Edited on 22/01/2012
Here are some good blog posts (not mine) about MySQL and Django, related to this question:
http://www.no-ack.org/2010/07/mysql-transactions-and-django.html
http://www.no-ack.org/2011/05/broken-transaction-management-in-mysql.html
Your exception handling is masking the error. You should pass a value for state in get_or_create(), or set a default in the model and database.
One (dumb) way might be to catch the error and simply retry once or twice after waiting a small amount of time.

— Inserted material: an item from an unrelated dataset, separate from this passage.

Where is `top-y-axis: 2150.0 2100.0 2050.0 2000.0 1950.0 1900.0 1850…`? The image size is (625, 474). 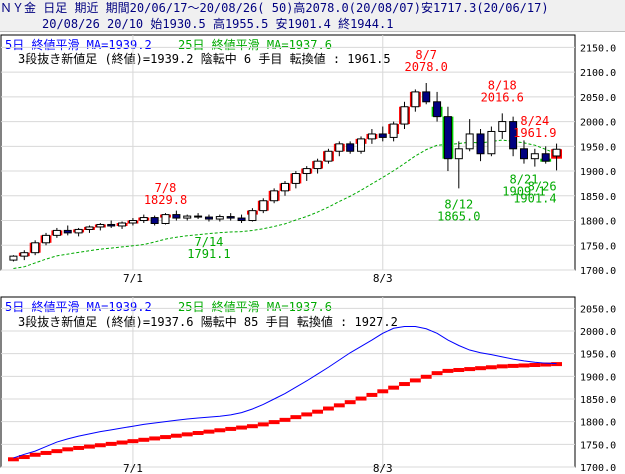
top-y-axis: 2150.0 2100.0 2050.0 2000.0 1950.0 1900.0 1850… is located at coordinates (598, 160).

I'm not a DB expert, so there might be a signaling solution.
Since 2012 in Django we have select_for_update which lock rows until the end of the transaction.
To avoid race conditions in Django + MySQL
under default circumstances:
REPEATABLE_READ in the Mysql
READ_COMMITTED in the Django
you can use this:
with transaction.atomic():
instance = YourModel.objects.select_for_update().get(id=42)
instance.evolve()
instance.save()
The second thread will wait for the first thread (lock), and only if first is done, the second will read data saved by first, so it will work on updated data.

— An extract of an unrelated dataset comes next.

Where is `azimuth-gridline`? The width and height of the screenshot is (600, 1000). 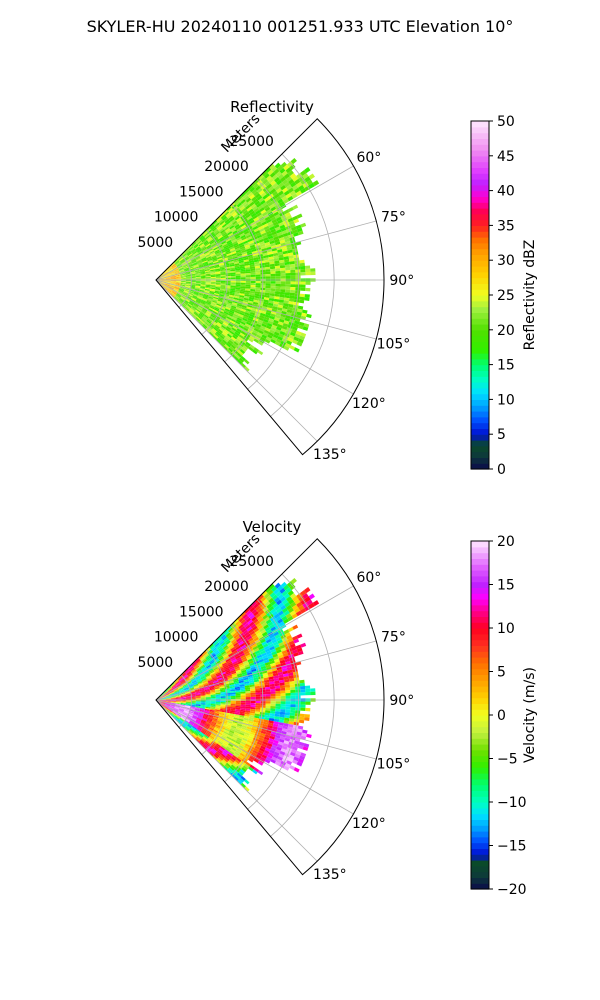
azimuth-gridline is located at coordinates (266, 250).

Then together with get_or_create:
def select_for_update_or_create(...):
instance = YourModel.objects.filter(
...
).select_for_update().first()
if order is None:
instnace = YouModel.objects.create(...)
return instance
The function must be inside transaction block, otherwise, you will get from Django:
TransactionManagementError: select_for_update cannot be used outside of a transaction
Also sometimes it's good to use refresh_from_db()
In case like:
instance = YourModel.objects.create(**kwargs)
response = do_request_which_lasts_few_seconds(instance)
instance.attr = response.something
you'd like to see:
instance = MyModel.objects.create(**kwargs)
response = do_request_which_lasts_few_seconds(instance)
instance.refresh_from_db() # 3
instance.attr = response.something
and that # 3 will reduce a lot a time window of possible race conditions, thus chance for that.